(Stored records)
========================
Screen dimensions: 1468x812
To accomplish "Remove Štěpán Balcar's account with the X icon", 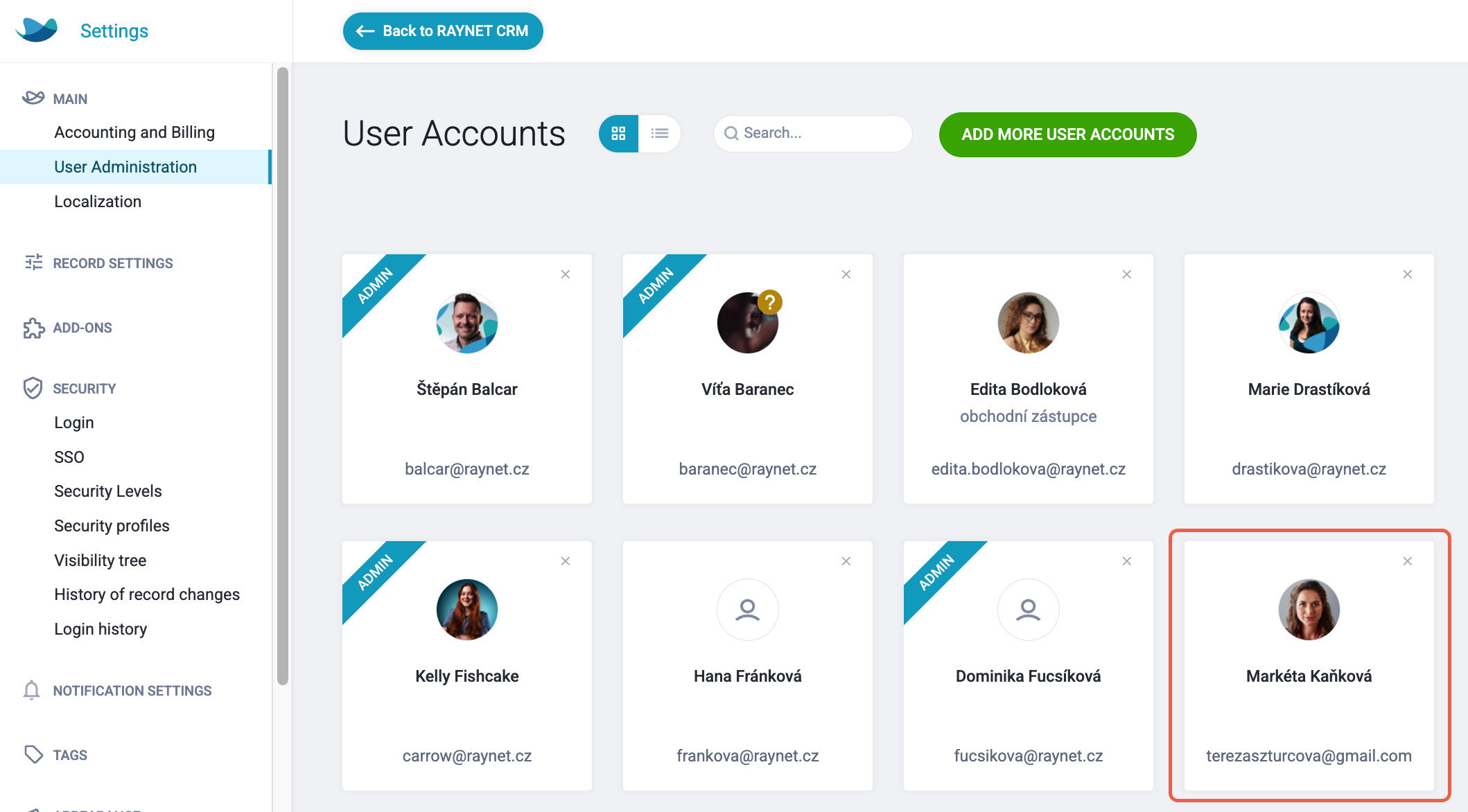I will 566,274.
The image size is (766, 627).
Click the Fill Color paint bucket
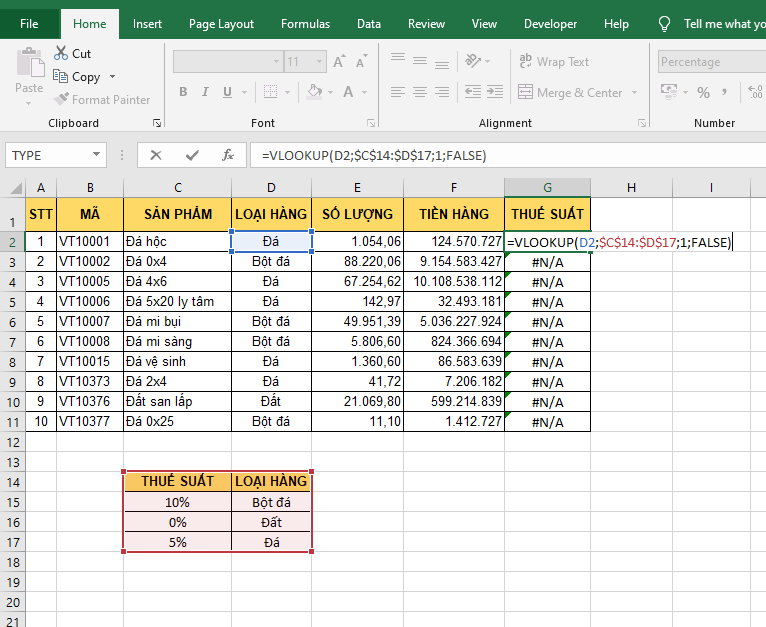click(315, 92)
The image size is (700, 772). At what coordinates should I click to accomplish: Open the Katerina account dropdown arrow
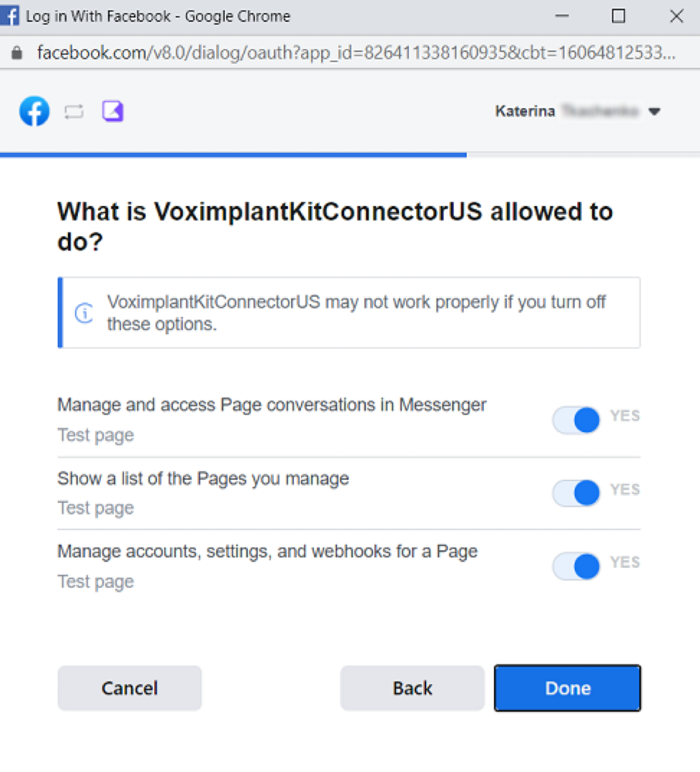pos(654,112)
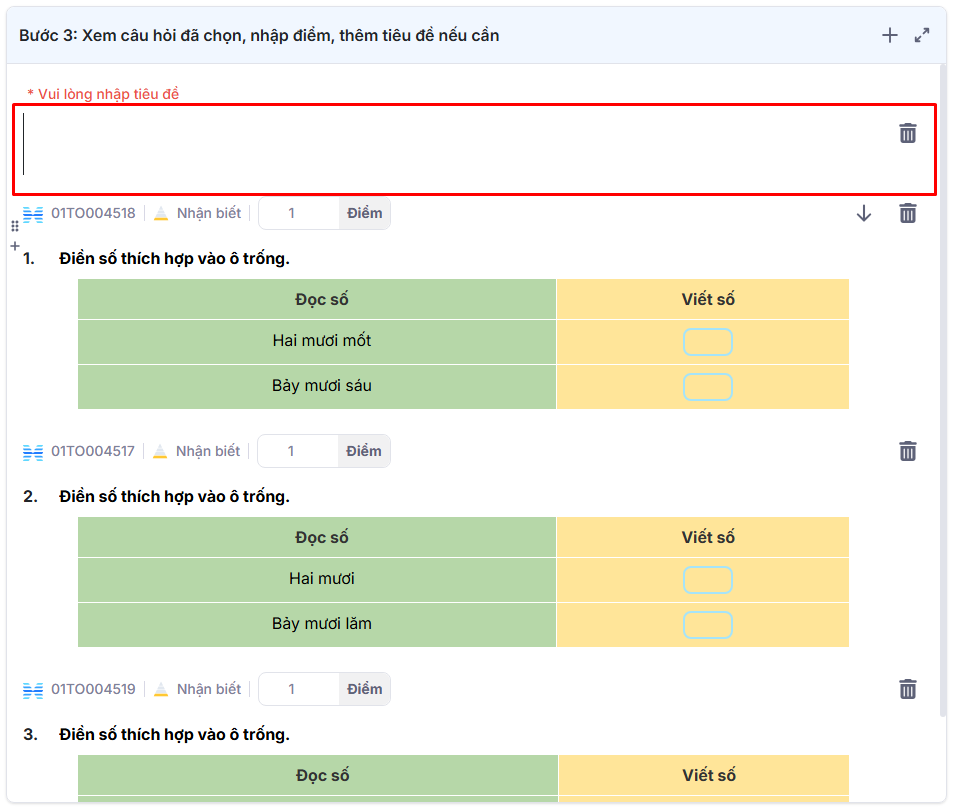
Task: Click the vertical scrollbar on the right
Action: click(942, 390)
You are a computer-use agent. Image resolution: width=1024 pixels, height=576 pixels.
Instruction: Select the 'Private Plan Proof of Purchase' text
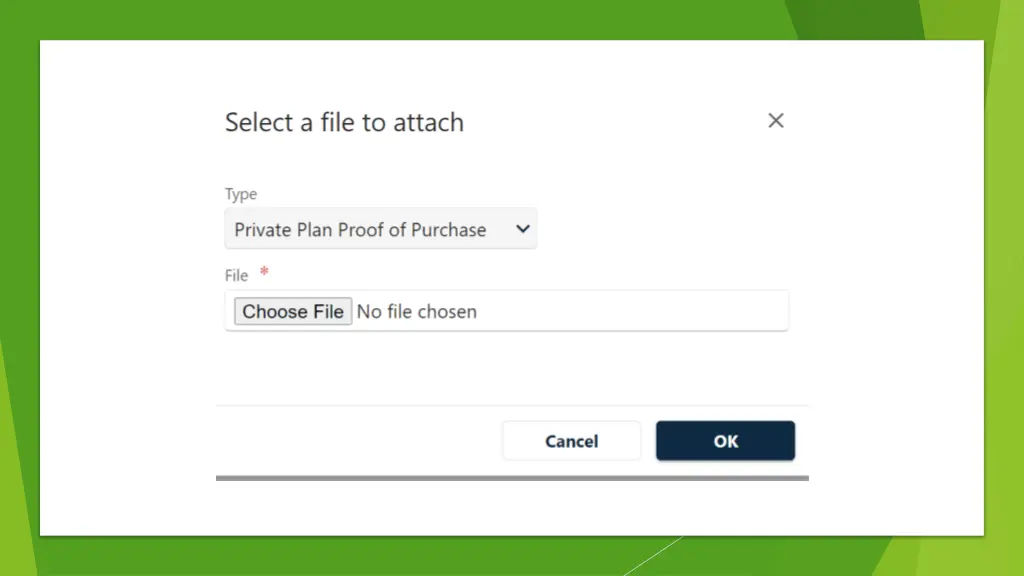click(360, 230)
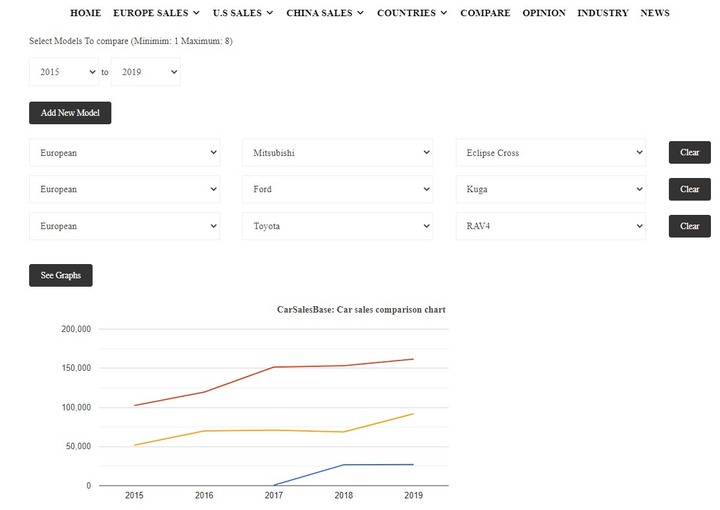Open the HOME menu link
Image resolution: width=720 pixels, height=510 pixels.
pos(85,13)
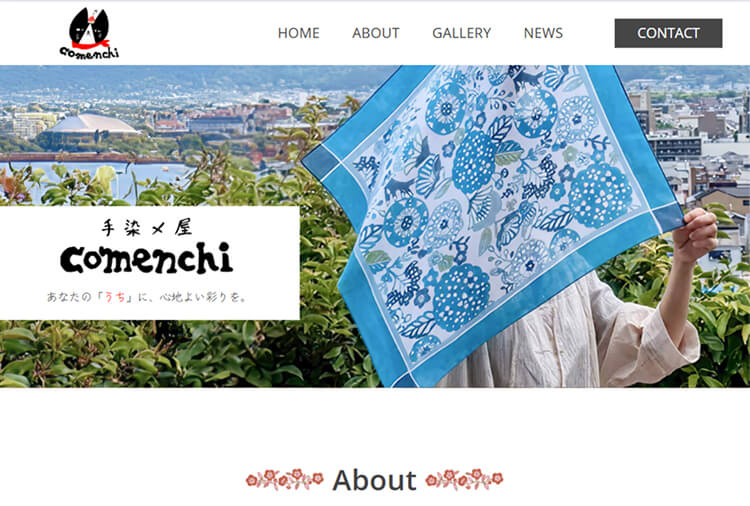Click the About section heading
The image size is (750, 506).
(375, 480)
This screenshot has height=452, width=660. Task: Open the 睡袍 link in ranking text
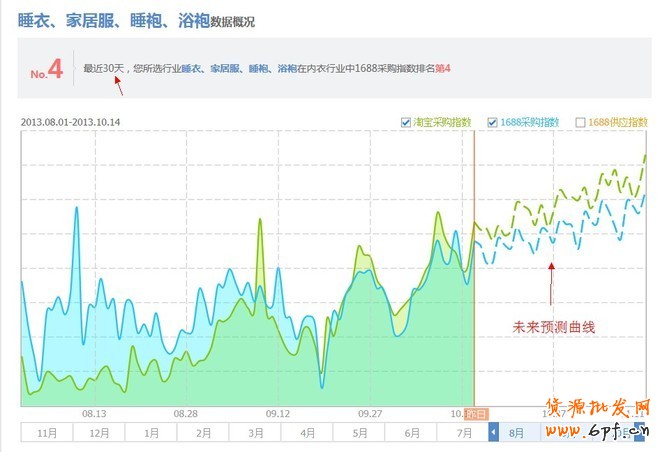(258, 69)
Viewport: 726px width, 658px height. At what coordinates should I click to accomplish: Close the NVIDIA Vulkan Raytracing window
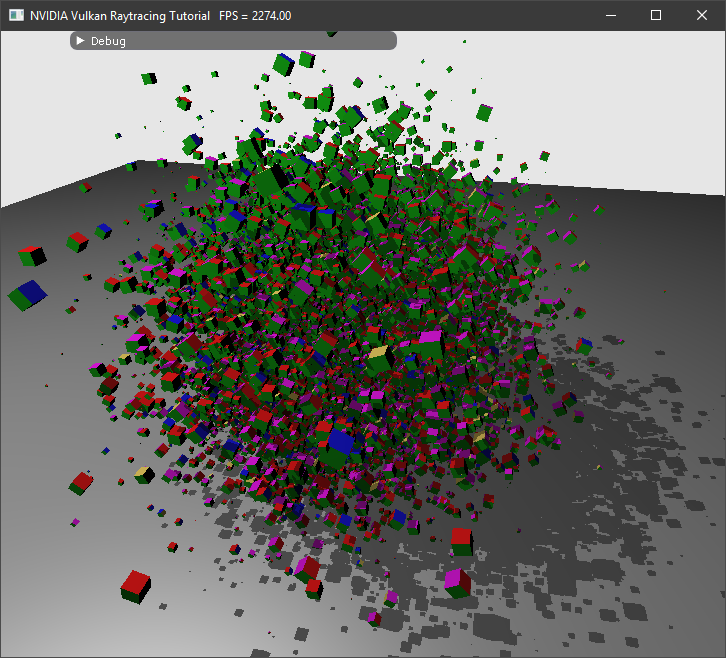pos(702,16)
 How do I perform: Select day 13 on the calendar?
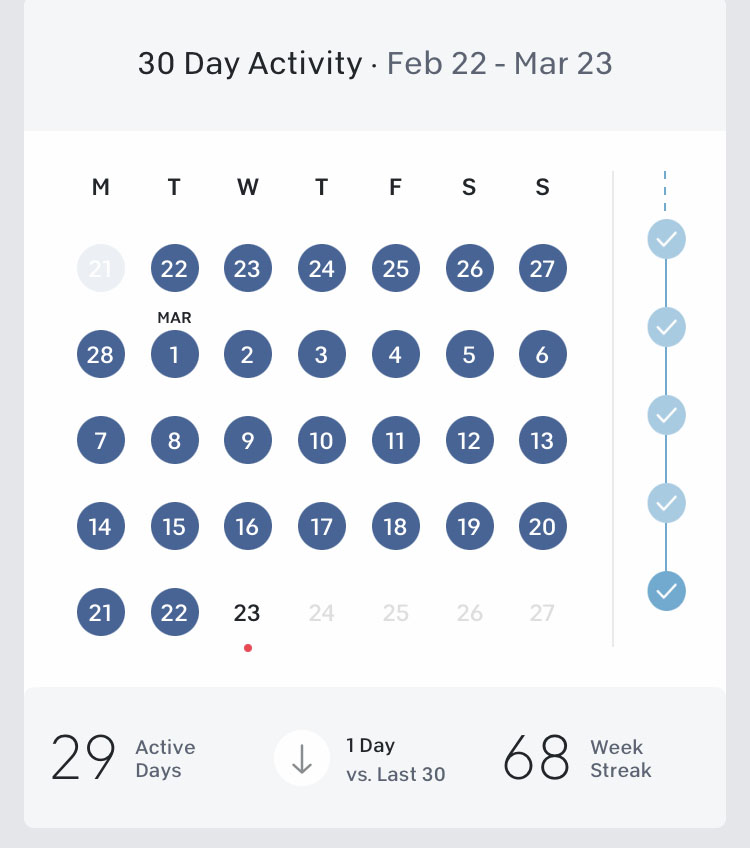[x=542, y=441]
========================
From the line with "Instruction: Select the" to the last line above, restate each line word for word, but skip the pictures.

Instruction: Select the 'Private Plan Proof of Purchase' text
click(360, 230)
Open the HOME menu link
Image resolution: width=720 pixels, height=510 pixels.
pos(85,13)
Click the About section heading
The image size is (750, 506).
(375, 480)
This screenshot has height=452, width=660. Task: Open the 睡袍 link in ranking text
(258, 69)
Viewport: 726px width, 658px height. At what coordinates should I click to accomplish: Close the NVIDIA Vulkan Raytracing window
pos(702,16)
 How do I perform: Select day 13 on the calendar?
[x=542, y=441]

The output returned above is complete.